A Dívida Pública Federal (DPF) registrou alta de 2,31% em fevereiro, alcançando R$ 8,841 trilhões, segundo dados divulgados pelo Tesouro Nacional nesta quinta-feira (26). O valor representa um aumento em relação aos R$ 8,641 trilhões de janeiro, superando pela primeira vez a marca de R$ 8 trilhões em agosto do ano passado.
De acordo com o Plano Anual de Financiamento (PAF), apresentado em janeiro, o estoque da DPF deve encerrar 2026 entre R$ 9,7 trilhões e R$ 10,3 trilhões.
A Dívida Pública Mobiliária Federal interna (DPMFi) avançou 2,17%, passando de R$ 8,331 trilhões para R$ 8,511 trilhões. A variação resultou de uma emissão líquida de R$ 102,81 bilhões, principalmente em títulos prefixados, acrescida da apropriação de R$ 77,76 bilhões em juros. O Tesouro emitiu R$ 143,26 bilhões em títulos, enquanto os resgates somaram R$ 40,46 bilhões. Com a Taxa Selic em 14,75% ao ano, a apropriação de juros tem pressionado o endividamento.
Já a Dívida Pública Federal externa (DPFe) cresceu 6,13%, de R$ 310,59 bilhões para R$ 329,65 bilhões, apesar da queda de 1,54% no dólar.

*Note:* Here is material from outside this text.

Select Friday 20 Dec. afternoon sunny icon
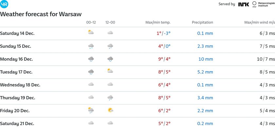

O aumento ocorreu devido ao lançamento de US$ 4,5 bilhões em títulos no mercado externo.
O colchão da dívida pública, reserva financeira para momentos de turbulência, subiu de R$ 1,085 trilhão em janeiro para R$ 1,192 trilhão em fevereiro, impulsionado pela emissão líquida. Atualmente, cobre 6,41 meses de vencimentos, e nos próximos 12 meses estão previstos R$ 1,44 trilhão em títulos federais. No entanto, o Tesouro recomprou cerca de R$ 49 bilhões em títulos após o início da guerra no Oriente Médio, o que deve impactar o indicador em março.
Em termos de composição, a DPF variou da seguinte forma de janeiro para fevereiro: títulos vinculados à Selic de 49,42% para 49,1%; corrigidos pela inflação de 26,35% para 25,85%; prefixados de 20,65% para 21,33%; e vinculados ao câmbio de 3,58% para 3,71%. O PAF prevê para o fim do ano: Selic entre 46% e 50%; inflação entre 23% e 27%; prefixados entre 21% e 25%; câmbio entre 3% e 7%.
O prazo médio da DPF oscilou de 4,03 para 4 anos, indicando o tempo médio para refinanciamento.
Quanto aos detentores da dívida interna, instituições financeiras detêm 31,76%; fundos de pensão, 22,59%; fundos de investimentos, 21,58%; não residentes, 10,75%; e demais grupos, 13,3%. A participação de estrangeiros subiu em fevereiro, antes da guerra no Oriente Médio, atingindo o maior nível desde novembro de 2024, quando estava em 11,2%.